Sérgio Lima/Folha
Além de criar um conselho de notáveis acima do TCU, o governo deseja impor uma limitação adicional ao Tribunal de Contas da União.
Projeto de lei elaborado a pedido do ministro Paulo Bernardo (Planejamento) cria o conceito do “controle a posteriori”.
A fiscalização “prévia” ou “concomitante” à realização de obras públicas passariam a ser “exceções” à regra.
Se a novidade já estivesse em vigor, o TCU estaria impedido de tomar a decisão que o converteu em alvo de Lula.
Em relatório enviado ao Congresso no mês passado, o tribunal recomendara a paralisação de 41 obras sob suspeição, 13 delas incluídas no PAC.
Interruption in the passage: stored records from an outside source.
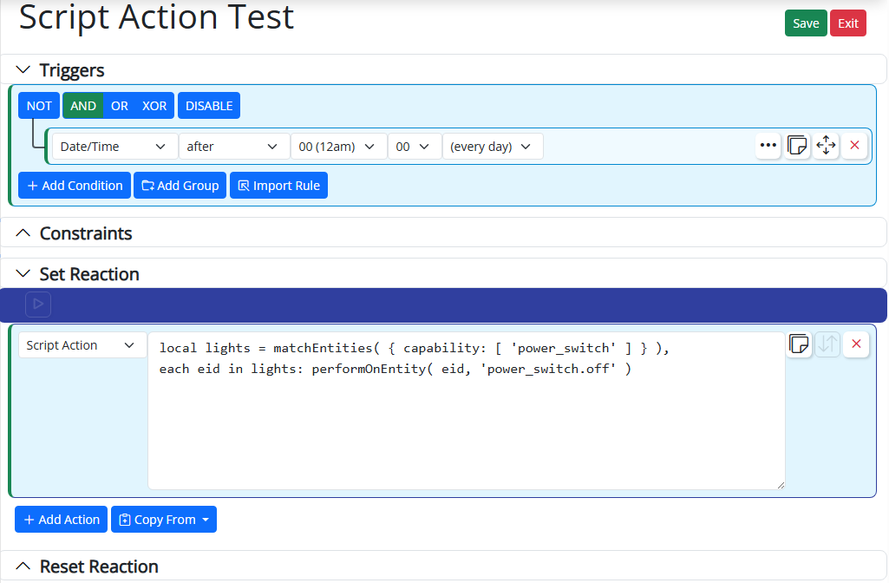Click inside the script code text area

click(x=466, y=425)
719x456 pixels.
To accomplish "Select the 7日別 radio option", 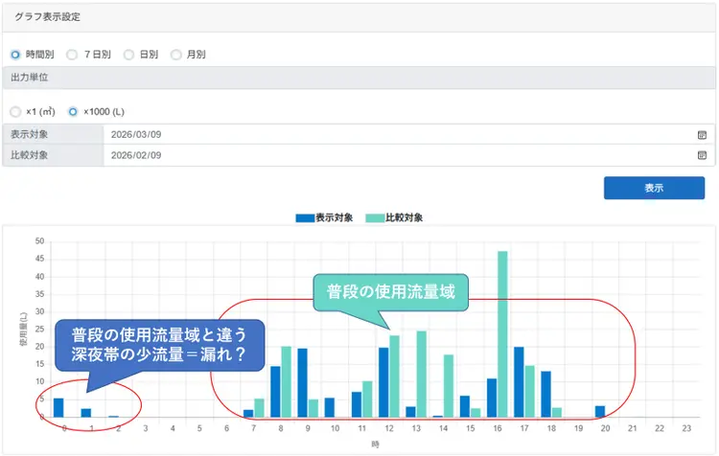I will point(72,55).
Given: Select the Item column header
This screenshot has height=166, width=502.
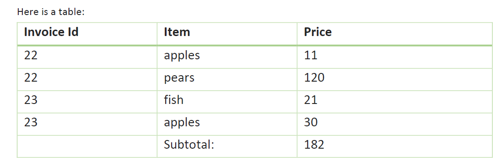Looking at the screenshot, I should click(227, 34).
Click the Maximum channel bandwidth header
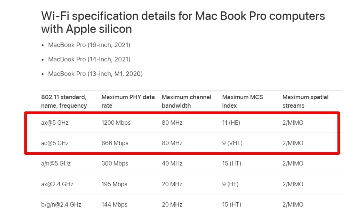354x224 pixels. 187,101
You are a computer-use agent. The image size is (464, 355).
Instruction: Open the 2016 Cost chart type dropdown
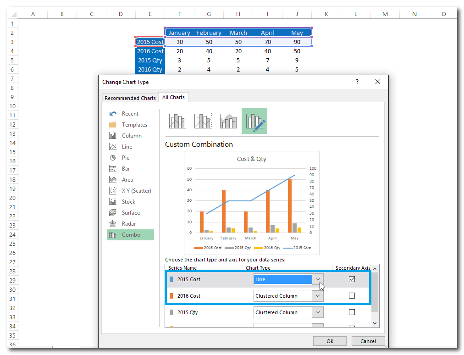(318, 296)
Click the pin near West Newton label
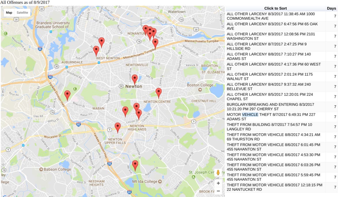Viewport: 345px width, 197px height. click(x=96, y=51)
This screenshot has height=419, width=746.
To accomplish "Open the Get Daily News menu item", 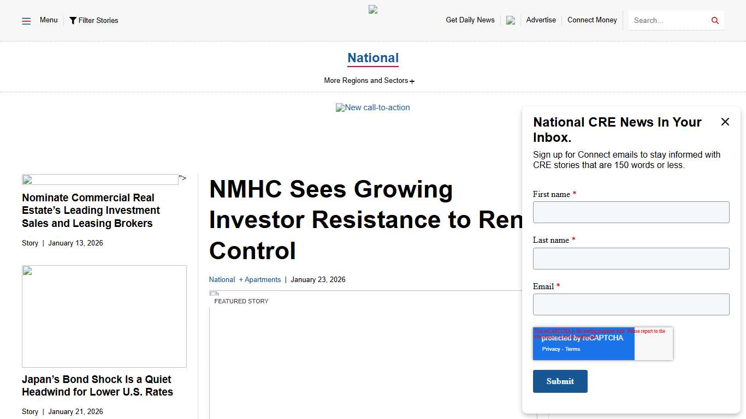I will tap(470, 20).
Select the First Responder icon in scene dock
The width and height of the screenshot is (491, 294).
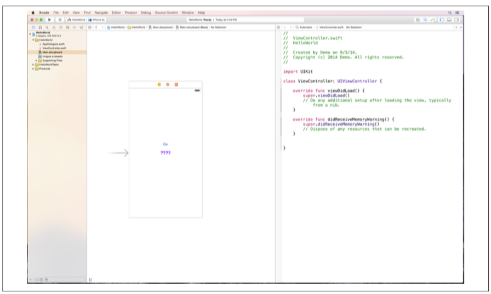point(167,84)
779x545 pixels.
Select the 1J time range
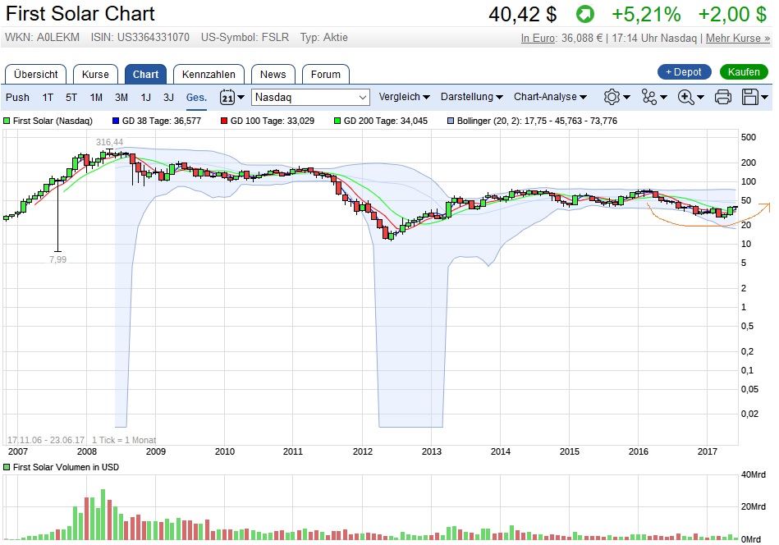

O projeto que prevê a fiscalização de obras prontas ficou pronto há três meses. Mas só há dois dias o governo tornou-o público. Pode ser lido aqui.
A peça foi elaborada por uma comissão de “juristas”. Propõe “uma nova estrutura orgânica para o funcionamento da Administração Pública Federal”.
O pedaço do anteprojeto de lei que trata do “controle” dos gastos públicos consta da seção 3 (página 32 do documento).
Fixa sete preceitos fundamentais. Todos destinados a flexibilizar os rigores dos órgãos de fiscalização.
As “regras gerais” constam do artigo de número 50. São as seguintes:
1. Supressão de controles meramente formais ou cujo custo seja evidentemente superior ao risco;
2. Controle a posteriori, constituindo exceção o controle prévio ou concomitante;
3. Predomínio da verificação de resultados;
4. Simplificação dos procedimentos;
5. Eliminação de sobreposição de competências e de instrumentos de controle;
6. Dever, para os órgãos ou entes de controle, de verificação da existência de alternativas compatíveis com as finalidades de interesse público dos atos ou procedimentos que sejam por eles impugnados;
7. Responsabilização pessoal do agente que atuar com incúria, negligência ou improbidade.
Na seguência, um “parágrafo único” de texto capcioso: “Os órgãos e entes de controle não podem substituir‐se aos agentes, órgãos ou entes controlados, no exercício de suas competências, inclusive quanto à definição de políticas públicas”.
Significa dizer que as “recomendações” que o TCU costuma endereçar ao Executivo em seus acórdãos passaram a ser vistas como interferência ilegal.
No artigo 62, o anteprojeto sai do geral para o particular. Nesse artigo, há menção textual ao TCU, órgão auxiliar do Poder Legislativo.
Nesse trecho, o projeto reforça: o controle do TCU “não pode implicar interferência na gestão dos órgãos ou entidades a ele submetidos, nem ingerência no exercício de suas competências ou na definição de políticas públicas”.
No artigo seguinte, número 63, nova limitação: “O controle externo não implica a exigência ou o processamento de exames prévios, como condição de validade ou eficácia de atos da administração”.
Em português claro: além de fiscalizar obras prontas, o TCU estaria impedido de mandar suspender licitações e bloquear pagamentos de projetos sob suspeição.
Além do “controle externo” atribuído ao TCU, o projeto menciona outras duas instâncias de fiscalização: O "autocontrole", a ser exercido pelos próprios órgãos públicos e estatais, e o “controle social”, atribuído à sociedade civil.
O artigo 67 cuida de esmiuçar os “meios de controle social”. O pulo do gato está no item 5: “Participação em órgãos colegiados, na forma da lei”. É a janela para a criação do conselho de notáveis de que falou Lula. Um órgão composto por gente “tecnicamente inatacável".
A oposição promete erguer barricadas no Congresso para tentar evitar a aprovação do projeto. Em meio à atmosfera envenenada, Lula recebe nesta quarta (11) o presidente do TCU, ministro Ubiratan Aguiar.
Deve-se o encontro a uma intermediação feita pelo presidente da Câmara, Michel Temer (PMDB-SP), que também deve participar da reunião.
De resto, reúne-se nesta quinta (12) o grupo de trabalho constituído por Lula para destrinchar as regras anti-TCU. Funciona no âmbito do CDES (Conselho de Desenvolvimento Econômico Social), um apêndice do Planalto.
Responde pela coordenação do grupo o presidente da Abdib (Associação Brasileira das Indústrias de Base), Paulo Godoy. Vem a ser um ácido crítico das ações do TCU.